- ACTION ITEM A
Using the court opinion below, answer each question, one answer per line, marked (i), (ii), (iii):
(i) On what date was the opinion filed?
(ii) Under which section of the Act did the Village argue that the Board lacked jurisdiction?
(iii) On what date did the union file its representation petition?
- ACTION ITEM B
For each statement below, decide whether it agrees with the court opinion that follows. Answer yes or no and quote the deciding words of the opinion:
(i) The appellate court held that the Village employed fewer than 35 employees.
(ii) The union's petition sought representation of all records clerks employed by the Village.
(iii) The court affirmed the decision of the appellate court.

- TEXT SEGMENT
================================
THE VILLAGE OF WINFIELD, Appellant, v. THE ILLINOIS STATE LABOR
RELATIONS BOARD et al., Appellees.
Opinion filed March 20, 1997.

JUSTICE BILANDIC delivered the opinion of the court:
The Village of Winfield (the Village) appeals from a decision
of the appellate court confirming the decision and order of the
Illinois State Labor Relations Board (the Board) certifying the
Metropolitan Alliance of Police, Winfield Chapter No. 138 (the
union), as the duly elected collective-bargaining representative of
certain employees of the Village police department. The Village
contended that the Board did not have jurisdiction to consider the
union's representation petition, pursuant to section 20(b) of the
Illinois Public Labor Relations Act (the Act) (5 ILCS 315/20(b)
(West 1992)), because the Village employs fewer than 35 employees.
The appellate court held that the Village employed 35 or more
employees and was therefore subject to the jurisdiction of the
Board. Nos. 2--95--0042, 2--95--0335 cons. (unpublished order under
Supreme Court Rule 23). We accepted the Village's petition for
leave to appeal. 155 Ill. 2d R. 315. We now reverse the decision of
the appellate court.

FACTS
On December 6, 1993, the union filed a representation petition
with the Board seeking to serve as the exclusive collective-
bargaining agent for all full-time sworn patrol officers at or
below the rank of sergeant and all records clerks employed by the
Village of Winfield. The Village challenged the jurisdiction of the
Board, arguing that it was exempt from the Act because it did not
employ 35 or more employees, as required by section 20(b) of the
Act (5 ILCS 315/20(b) (West 1992)).
================================
- SUPPLIED DATA
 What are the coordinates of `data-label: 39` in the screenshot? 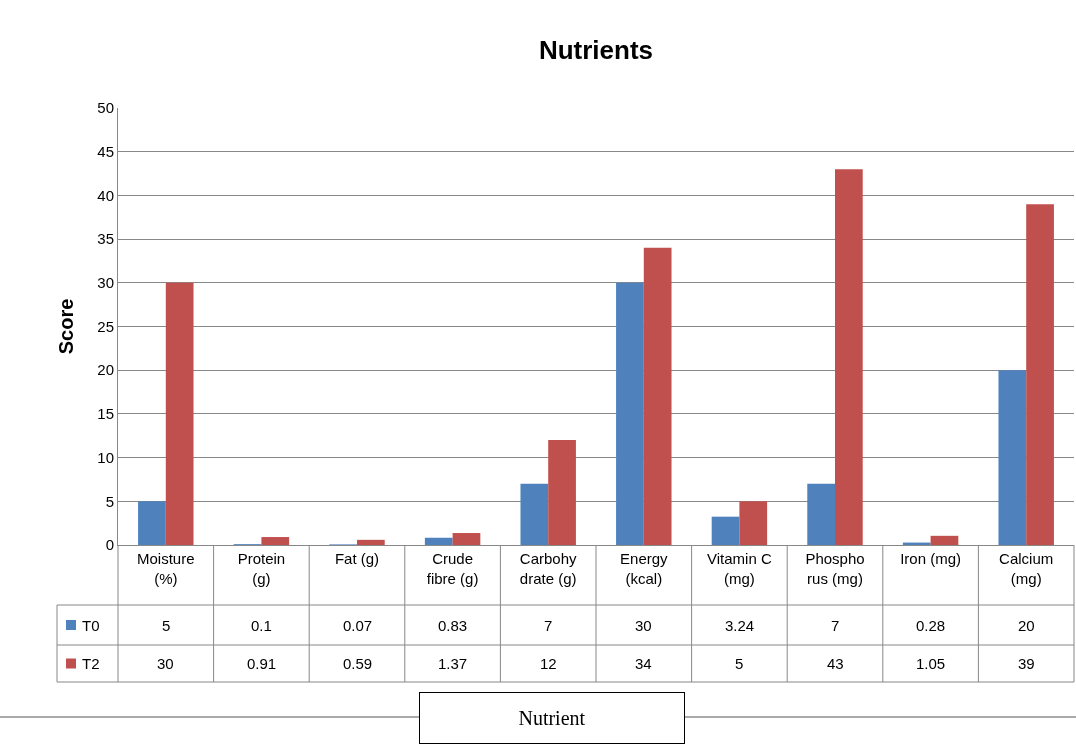 It's located at (1026, 664).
================================
- EXERCISE SOLUTION A
(i) March 20, 1997
(ii) Section 20(b)
(iii) December 6, 1993

- EXERCISE SOLUTION B
(i) No: "The appellate court held that the Village employed 35 or more employees"
(ii) Yes: "and all records clerks employed by the Village of Winfield"
(iii) No: "We now reverse the decision of the appellate court."